Portshift this week added a tool that makes it simpler to manage pod security policies (PSPs) that are embedded within distributions of Kubernetes.
Zohar Kaufman, vice president of research and development for Portshift, says that while PSPs make certain that only pods that comply with policies are allowed to run, managing PSPs is a significant challenge for the average IT administrator to set up and manage.
The Portshift implementation allows IT teams to centralize PSP management without having to deploy a software agent in the form for a daemonset on all Kubernetes nodes, says Kaufman. Administrators can configure desired security settings from predefined PSP profiles or use their home-grown profiles.
The Portshift approach to PSP also makes it possible for administrators to configure and apply more granular policies on a per-pod basis based on risk levels, adds Kaufman. Those policies can be implemented independently of the role-based access control (RBAC) mechanism in Kubernetes and any service account granularity limitation, including issues such as overlapping policy conflicts and the inability to apply granular security controls across multiple Kubernetes clusters at scale.
The arrival of the PSP tools comes on the heels of the release of five best cybersecurity practices for Kubernetes environments as defined by Portshift.

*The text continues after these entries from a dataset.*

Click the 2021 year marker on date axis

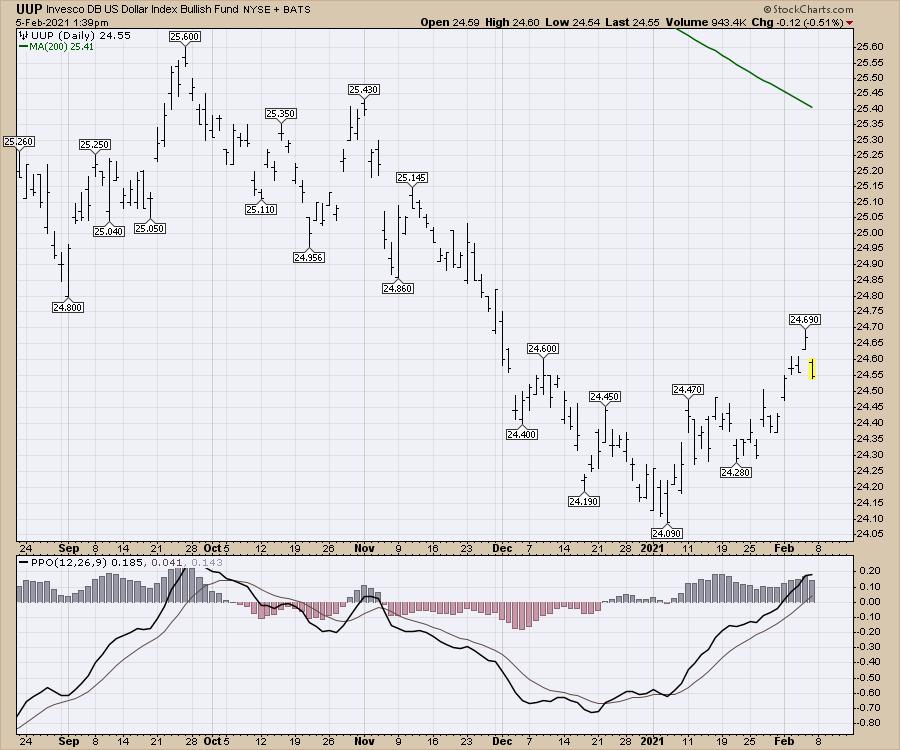point(652,549)
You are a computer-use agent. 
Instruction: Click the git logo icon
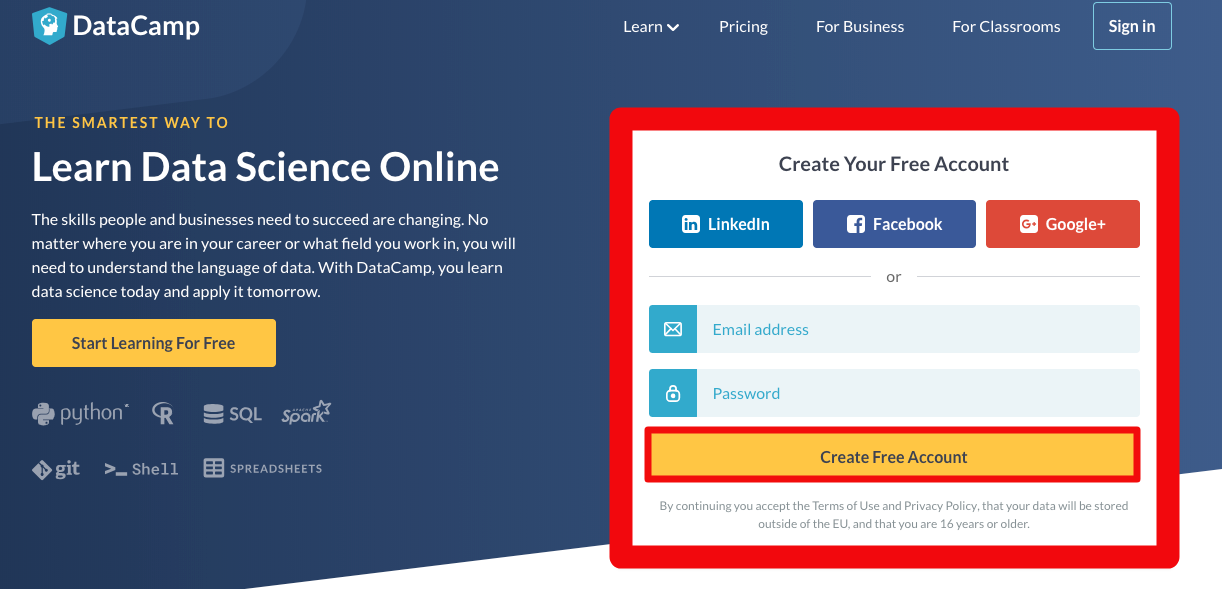point(41,469)
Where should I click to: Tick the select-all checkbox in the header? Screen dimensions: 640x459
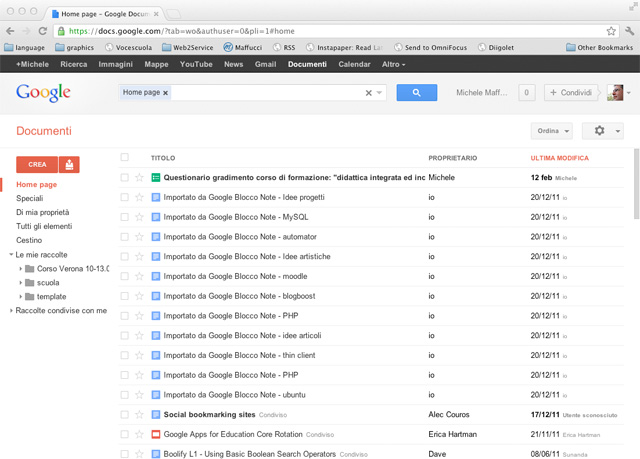point(125,158)
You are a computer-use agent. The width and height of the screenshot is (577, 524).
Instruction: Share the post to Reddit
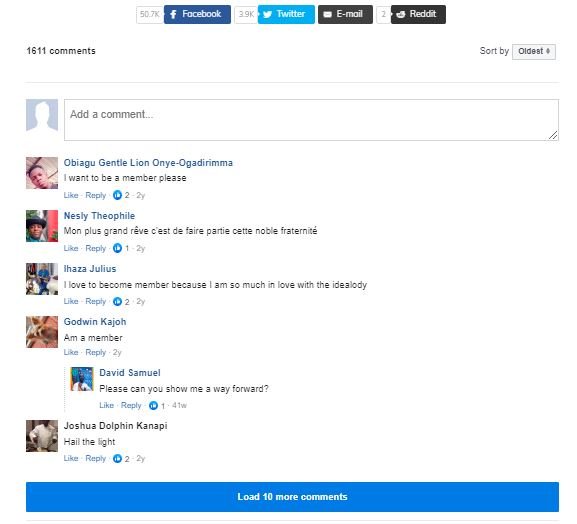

Those best practices include:
1. Authorization: Kubernetes offers several authorization methods which are not mutually exclusive. It is recommended to use RBAC for authorization policies controlling how the Kubernetes API is accessed using permissions. ABAC is an additional authorization mechanism that provides powerful and fine-grained policies, but it’s more complex and has few operational constraints.
2. Pod Security: Because each pod contains a set of one or more containers, it is essential to control their deployment configurations. Kubernetes Pod Security Policies are cluster-level resources that allow users to deploy their pods securely by controlling their privileges, volumes access and classical Linux security options such as seccomp and SELinux profiles.
3. Secure the Production Environment: As companies move more deployments into production, that migration increases the volume of vulnerable workloads at runtime. Organizations should embrace DevSecOps processes to minimize those risks.
4. Securing Continuous Integration/Continuous Delivery (CI/CD) Pipelines on Kubernetes: Security needs to be baked at the CI/CD process to allow developers to quickly discover and mitigate potential vulnerabilities and misconfigurations by allows for the inspection of images and deployment configurations at the CI/CD stage can achieve this purpose.
5. Add Service Mesh to the Network Security Layer: A service mesh addresses common tasks associated with managing and securing microservices in a unified and agnostic manner using policies. A service mesh automatically balances inter-service traffic using a zero-trust security model.
Most organizations are working through the implementation of best DevSecOps processes that in many ways is being forced by the adoption of Kubernetes. The challenge they face is first securing Kubernetes and then all the endpoints of a containerized application that consist of hundreds of microservices all with their own application programming interfaces (APIs). Given all that complexity, developers are naturally playing a larger role in implementing cybersecurity policies. However, it’s still the responsibility of the cybersecurity team to define those policies and, just as importantly, verified they have been implemented.